### EXCERPT TO READ
The chunkfs design requires solutions to several knotty problems we don't have room to cover in this article, but you can read about in our 2006 Hot Topics in Dependability paper: Chunkfs: Using divide-and-conquer to improve file system reliability and repair [PDF].
Measurements
Repair-driven file system design, chunkfs in particular, sounds like a neat idea, but as a file system developer, I've had a lot of neat ideas that turned out to be impossible to implement, or had too much overhead to be practical. The questions I needed to answer about chunkfs were: Can it be done? If it can be done, will the overhead of continuation inodes outweigh the benefit? In particular, we need to balance the time it takes to check an individual chunk with the time it takes to check its connections to other chunks (making sure that the forward and back pointers of the continuation inodes agree with their partners in the other chunk). First, let's take a closer look at file system check time on chunkfs.
The time to check and repair a file system with one damaged chunk is the sum of two different components, the time to check one chunk internally and the time to check the cross references to and from this chunk.
Tfs = Tchunk + Tcross
The time to check one chunk is a function of the size of the chunk, and the size of the chunk is the total size of the file system divided by the number of chunks.
Tchunk = f(sizechunk)
sizechunk = sizefs / nchunks
The time to check the cross-chunk references to and from this chunk depends on the number of those cross references. The exact number of cross-chunk references will vary, but in general larger chunks will have fewer cross references and smaller chunks will have more - that is, cross chunk check time will grow as the number of chunks grow.
Tcross = f(nchunks)
So, per-chunk check time gets smaller as we divide the file system into more chunks, and at the same time the cross-chunk check time grows larger. Additionally, the extra disk space taken up by continuation inodes grows as the number of chunks grows, as does the overhead of looking up and following continuation inodes during normal operation. We want to find a sweet spot where the sum of the time to check a chunk and its cross-references is minimized, while keeping the runtime overhead of the continuation inodes small.
Does such a sweet spot exist? The answer depends on the layout of files and directories on disk in real life. If cross-chunk references are extremely common, then the overhead of continuation inodes will outweigh the benefits. We came up with an easy way to estimate the number of cross-chunk references in a chunkfs file system: Take a "real" in-use ext3 file system and for each file, measure the number of block groups containing data from that file. Then, for each directory, measure the number of block groups containing files from that directory. If we add up the number of block groups less one for all the files and directories, we'll get the number of cross-chunk references in a similar chunkfs file system with chunks the size of the ext3 file system's block groups (details here).
Karuna Sagar wrote a tool to measure these cross-references, called cref, and I added some code to do a worst-case estimate of the time to check the cross-references (assuming one seek for every cross-reference). The results were encouraging; assuming disk hardware progresses as predicted, the average cross-chunk cross-reference checking time would be about 5 seconds in 2013, and the worst case would be about 160 seconds (about 2.5 minutes). This is with a 1GB chunk size, so the time to check the chunk itself would be a few seconds. This estimate is worst-case in another way: the ext3 allocator is in no way optimized to reduce cross-chunk references. A chunkfs-style file system would have a more suitable allocator.

### DATA EXTRACT
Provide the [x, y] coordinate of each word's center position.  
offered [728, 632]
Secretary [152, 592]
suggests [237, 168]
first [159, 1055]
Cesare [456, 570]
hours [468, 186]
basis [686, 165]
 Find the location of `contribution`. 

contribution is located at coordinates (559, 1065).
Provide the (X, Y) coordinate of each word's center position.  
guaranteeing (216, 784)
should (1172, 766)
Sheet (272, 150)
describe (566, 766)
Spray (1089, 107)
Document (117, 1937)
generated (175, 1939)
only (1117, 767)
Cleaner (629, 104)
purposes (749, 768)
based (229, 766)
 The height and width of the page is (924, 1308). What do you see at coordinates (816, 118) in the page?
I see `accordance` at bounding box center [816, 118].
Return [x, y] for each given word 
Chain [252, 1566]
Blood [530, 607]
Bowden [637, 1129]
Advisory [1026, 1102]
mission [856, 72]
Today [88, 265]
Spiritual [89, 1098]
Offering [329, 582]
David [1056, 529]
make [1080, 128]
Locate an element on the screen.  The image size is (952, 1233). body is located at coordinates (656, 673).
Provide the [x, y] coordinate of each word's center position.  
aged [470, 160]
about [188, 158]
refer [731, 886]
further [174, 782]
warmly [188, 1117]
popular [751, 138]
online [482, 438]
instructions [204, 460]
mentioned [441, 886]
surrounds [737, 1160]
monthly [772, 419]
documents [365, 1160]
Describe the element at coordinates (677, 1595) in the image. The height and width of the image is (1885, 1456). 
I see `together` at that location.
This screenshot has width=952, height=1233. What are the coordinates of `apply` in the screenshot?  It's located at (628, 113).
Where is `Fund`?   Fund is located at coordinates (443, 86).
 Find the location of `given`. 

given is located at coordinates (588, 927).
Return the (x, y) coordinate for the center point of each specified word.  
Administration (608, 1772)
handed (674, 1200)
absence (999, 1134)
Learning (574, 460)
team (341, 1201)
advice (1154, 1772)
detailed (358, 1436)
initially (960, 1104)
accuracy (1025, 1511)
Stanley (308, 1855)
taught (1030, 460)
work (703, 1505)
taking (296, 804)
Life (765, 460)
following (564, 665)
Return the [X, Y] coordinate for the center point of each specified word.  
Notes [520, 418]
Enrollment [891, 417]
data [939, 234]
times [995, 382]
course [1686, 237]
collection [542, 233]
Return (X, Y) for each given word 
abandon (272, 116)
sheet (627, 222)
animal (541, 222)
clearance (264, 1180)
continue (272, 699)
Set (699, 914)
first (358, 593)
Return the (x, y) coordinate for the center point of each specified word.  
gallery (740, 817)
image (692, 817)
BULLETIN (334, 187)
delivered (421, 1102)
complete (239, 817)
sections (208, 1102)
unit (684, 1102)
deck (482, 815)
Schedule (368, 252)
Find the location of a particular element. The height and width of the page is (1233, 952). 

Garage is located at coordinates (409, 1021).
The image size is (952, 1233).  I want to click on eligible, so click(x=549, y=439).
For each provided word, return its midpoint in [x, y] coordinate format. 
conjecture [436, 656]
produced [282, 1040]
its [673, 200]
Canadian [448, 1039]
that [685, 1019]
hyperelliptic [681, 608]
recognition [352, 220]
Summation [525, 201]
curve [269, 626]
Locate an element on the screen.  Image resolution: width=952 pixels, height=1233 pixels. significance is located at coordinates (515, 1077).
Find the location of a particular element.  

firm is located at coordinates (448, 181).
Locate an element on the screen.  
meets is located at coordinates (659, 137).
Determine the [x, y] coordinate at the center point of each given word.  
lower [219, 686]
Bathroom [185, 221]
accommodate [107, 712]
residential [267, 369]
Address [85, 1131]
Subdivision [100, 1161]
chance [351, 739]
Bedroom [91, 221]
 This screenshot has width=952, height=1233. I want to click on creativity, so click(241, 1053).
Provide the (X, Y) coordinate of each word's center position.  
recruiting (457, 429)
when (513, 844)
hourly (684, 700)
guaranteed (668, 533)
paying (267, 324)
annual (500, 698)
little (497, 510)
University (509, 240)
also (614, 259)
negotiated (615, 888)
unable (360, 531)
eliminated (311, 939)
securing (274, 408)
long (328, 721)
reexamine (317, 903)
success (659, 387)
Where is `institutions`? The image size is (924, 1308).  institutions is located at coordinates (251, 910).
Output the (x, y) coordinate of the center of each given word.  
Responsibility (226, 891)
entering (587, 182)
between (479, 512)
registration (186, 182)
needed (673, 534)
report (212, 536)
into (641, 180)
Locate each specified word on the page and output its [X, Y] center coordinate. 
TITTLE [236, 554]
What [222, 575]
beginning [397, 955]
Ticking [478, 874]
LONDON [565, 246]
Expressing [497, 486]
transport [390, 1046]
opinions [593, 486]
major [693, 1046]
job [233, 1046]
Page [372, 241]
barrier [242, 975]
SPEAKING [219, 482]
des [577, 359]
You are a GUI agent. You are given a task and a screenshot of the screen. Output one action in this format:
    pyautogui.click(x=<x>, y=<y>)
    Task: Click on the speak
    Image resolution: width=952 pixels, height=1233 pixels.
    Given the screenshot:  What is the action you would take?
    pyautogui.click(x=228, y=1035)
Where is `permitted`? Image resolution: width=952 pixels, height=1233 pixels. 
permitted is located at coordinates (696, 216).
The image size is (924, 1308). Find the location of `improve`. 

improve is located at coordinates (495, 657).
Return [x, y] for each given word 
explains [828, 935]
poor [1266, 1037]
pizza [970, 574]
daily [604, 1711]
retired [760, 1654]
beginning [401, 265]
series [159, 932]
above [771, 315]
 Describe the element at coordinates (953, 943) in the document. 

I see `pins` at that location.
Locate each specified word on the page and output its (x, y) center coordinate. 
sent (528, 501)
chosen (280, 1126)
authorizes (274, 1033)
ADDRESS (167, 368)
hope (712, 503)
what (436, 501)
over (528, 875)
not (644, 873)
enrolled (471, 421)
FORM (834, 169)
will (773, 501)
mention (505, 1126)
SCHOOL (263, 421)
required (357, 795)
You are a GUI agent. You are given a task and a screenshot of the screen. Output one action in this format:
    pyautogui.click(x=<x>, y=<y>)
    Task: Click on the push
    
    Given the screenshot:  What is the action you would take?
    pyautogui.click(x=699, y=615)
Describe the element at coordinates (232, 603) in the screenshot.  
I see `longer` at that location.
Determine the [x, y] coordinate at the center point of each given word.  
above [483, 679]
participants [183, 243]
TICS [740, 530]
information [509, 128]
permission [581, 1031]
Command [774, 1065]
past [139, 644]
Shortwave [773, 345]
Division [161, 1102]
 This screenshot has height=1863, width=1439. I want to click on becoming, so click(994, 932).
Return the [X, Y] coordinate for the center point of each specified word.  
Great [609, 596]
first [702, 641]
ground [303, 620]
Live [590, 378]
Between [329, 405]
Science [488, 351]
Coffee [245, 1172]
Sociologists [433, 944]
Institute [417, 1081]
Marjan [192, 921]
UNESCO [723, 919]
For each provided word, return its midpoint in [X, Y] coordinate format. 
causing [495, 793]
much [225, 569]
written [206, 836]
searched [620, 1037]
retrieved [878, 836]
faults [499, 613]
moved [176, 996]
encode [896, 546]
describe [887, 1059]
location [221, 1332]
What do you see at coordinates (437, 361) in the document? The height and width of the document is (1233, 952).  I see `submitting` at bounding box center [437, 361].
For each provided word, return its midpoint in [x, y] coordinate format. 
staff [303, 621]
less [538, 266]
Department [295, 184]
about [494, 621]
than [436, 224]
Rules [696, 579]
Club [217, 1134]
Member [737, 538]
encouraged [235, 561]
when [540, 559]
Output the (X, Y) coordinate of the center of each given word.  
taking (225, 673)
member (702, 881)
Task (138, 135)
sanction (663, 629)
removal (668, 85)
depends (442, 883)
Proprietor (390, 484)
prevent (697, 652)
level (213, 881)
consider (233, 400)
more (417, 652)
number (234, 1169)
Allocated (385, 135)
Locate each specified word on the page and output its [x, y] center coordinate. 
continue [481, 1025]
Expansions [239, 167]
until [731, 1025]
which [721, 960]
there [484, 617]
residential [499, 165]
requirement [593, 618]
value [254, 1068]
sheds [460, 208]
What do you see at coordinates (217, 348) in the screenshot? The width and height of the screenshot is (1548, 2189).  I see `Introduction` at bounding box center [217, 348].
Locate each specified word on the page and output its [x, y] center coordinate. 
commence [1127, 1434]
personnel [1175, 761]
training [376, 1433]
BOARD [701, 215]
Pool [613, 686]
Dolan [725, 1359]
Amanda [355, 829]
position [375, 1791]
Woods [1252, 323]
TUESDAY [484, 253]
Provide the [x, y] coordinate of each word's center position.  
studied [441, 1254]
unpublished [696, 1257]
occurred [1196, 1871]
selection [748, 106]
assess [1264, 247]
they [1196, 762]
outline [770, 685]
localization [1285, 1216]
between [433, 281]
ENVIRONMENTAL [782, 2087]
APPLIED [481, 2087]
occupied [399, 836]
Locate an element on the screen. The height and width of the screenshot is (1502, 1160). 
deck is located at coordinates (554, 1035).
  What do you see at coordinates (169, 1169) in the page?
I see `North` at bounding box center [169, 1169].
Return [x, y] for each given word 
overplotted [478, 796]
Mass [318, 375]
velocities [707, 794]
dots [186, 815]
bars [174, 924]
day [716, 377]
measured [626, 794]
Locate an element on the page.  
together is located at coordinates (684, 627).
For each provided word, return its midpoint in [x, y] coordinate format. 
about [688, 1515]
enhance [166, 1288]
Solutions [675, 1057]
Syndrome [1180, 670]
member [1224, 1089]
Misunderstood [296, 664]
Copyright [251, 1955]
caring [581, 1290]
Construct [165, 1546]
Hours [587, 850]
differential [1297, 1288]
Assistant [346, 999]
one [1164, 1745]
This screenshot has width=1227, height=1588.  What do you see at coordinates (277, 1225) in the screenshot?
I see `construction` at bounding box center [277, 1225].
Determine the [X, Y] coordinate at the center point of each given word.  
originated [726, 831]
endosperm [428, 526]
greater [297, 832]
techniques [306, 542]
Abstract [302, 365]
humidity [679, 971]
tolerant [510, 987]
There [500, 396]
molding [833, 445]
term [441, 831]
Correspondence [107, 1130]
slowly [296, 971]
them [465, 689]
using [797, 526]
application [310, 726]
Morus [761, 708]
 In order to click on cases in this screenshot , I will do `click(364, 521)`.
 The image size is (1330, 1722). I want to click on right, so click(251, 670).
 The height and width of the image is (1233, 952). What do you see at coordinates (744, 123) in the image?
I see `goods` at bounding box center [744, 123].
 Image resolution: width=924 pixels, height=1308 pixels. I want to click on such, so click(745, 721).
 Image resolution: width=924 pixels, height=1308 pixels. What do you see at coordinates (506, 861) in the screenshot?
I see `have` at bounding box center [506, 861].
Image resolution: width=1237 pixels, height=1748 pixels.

### PARTS OF THE EXERCISE
**a)** Answer these from the excerpt on chunkfs, one line each, marked like the questions:
(i) Who wrote the tool called cref?
(ii) What is the time to check one chunk a function of?
(iii) What is the estimated worst-case cross-chunk cross-reference checking time in 2013?
**b)** Please translate this sentence from the excerpt on chunkfs into Spanish: "The time to check and repair a file system with one damaged chunk is the sum of two different components, the time to check one chunk internally and the time to check the cross references to and from this chunk."
**c)** Carry on writing the excerpt on chunkfs from the point where it stops.

### EXPECTED RESULTS
**a)**
(i) Karuna Sagar
(ii) The size of the chunk
(iii) About 160 seconds (about 2.5 minutes)

**b)** El tiempo necesario para verificar y reparar un sistema de archivos con un fragmento dañado es la suma de dos componentes distintos: el tiempo para verificar internamente un fragmento y el tiempo para verificar las referencias cruzadas hacia y desde este fragmento.

**c)**
Implementations
Chunkfs was prototyped three times. The first prototype, written by Amit Gud for his master's thesis [PDF] in 2006-2007, implemented chunkfs as modifications to the ext2 driver in FUSE. Note that the design of chunkfs described in the thesis is out of date in some respects, see the chunkfs paper [PDF] for the most recent version. He also ported this implementation to the kernel in mid-2007, just for kicks. The results were encouraging. Our main concern was that continuation inodes would proliferate wildly, overwhelming any benefits. Instead, files with continuation inodes were uncommon - 2.5% of all files in the file systems - and no individual file had more than 10 continuation inodes. The test workload included some simulation of aging by periodically deleting files while filling the test file system. (It would be interesting to see the results from using Impressions [PDF], a very sophisticated tool for generating realistic file system images.)
These implementations were good first steps, but they were based on an earlier version of the chunkfs design, before we had solved some important problems. In these implementations, any chunk that had been written to since the file system was mounted had to be fscked after a crash. Given that most of the file system is idle in common usage, this reduced check time by about 2/3 in the test cases, but we are looking for a factor of 100, not a factor of 3. It also lacked a quick way to locate all of the references into a particular damaged chunk, so it only checked the references leading out of the chunk. It used an old version of the solution for hard links which would allow hard links to fail if the target's chunk ran out of space, instead of growing a continuation for the target into a chunk that did have space. It was a good first step, but lacked a key feature: drastically reduced file system repair time.
In mid-2007, I decided to write a prototype of chunkfs as a layered file system, similar to unionfs or ecryptfs, that was completely independent of the client file system used in each chunk. Continuation inodes are implemented as a regular files, using extended attributes to store the continuation-related metadata (the forward and back pointers and the offset and length of the file stored in this continuation inode). When the file data exceeds an arbitrary size (40K in my prototype), a continuation inode is allocated in another chunk and the data after that point in the file is stored in that inode's data. All of the continuation inodes emanating from a particular chunk are kept in one directory so that they can be quickly scanned during the cross-chunk pass of fsck.
To test that the prototype could recover from file system corruption in one chunk without checking the entire file system, I implemented fsck as a simple shell script. First, it fscks the damaged chunk by running the ext2 fsck on it. This may end up deleting or moving arbitrary files in the chunk, which could make it out of sync with the other chunks. Second, it mounts the now-repaired file systems and reads their /chunks directories to find all connections to the damaged chunk and consistency check them. If it finds an orphaned continuation - a continuation whose origin inode in the damaged chunk was destroyed or lost - then it deletes that continuation inode.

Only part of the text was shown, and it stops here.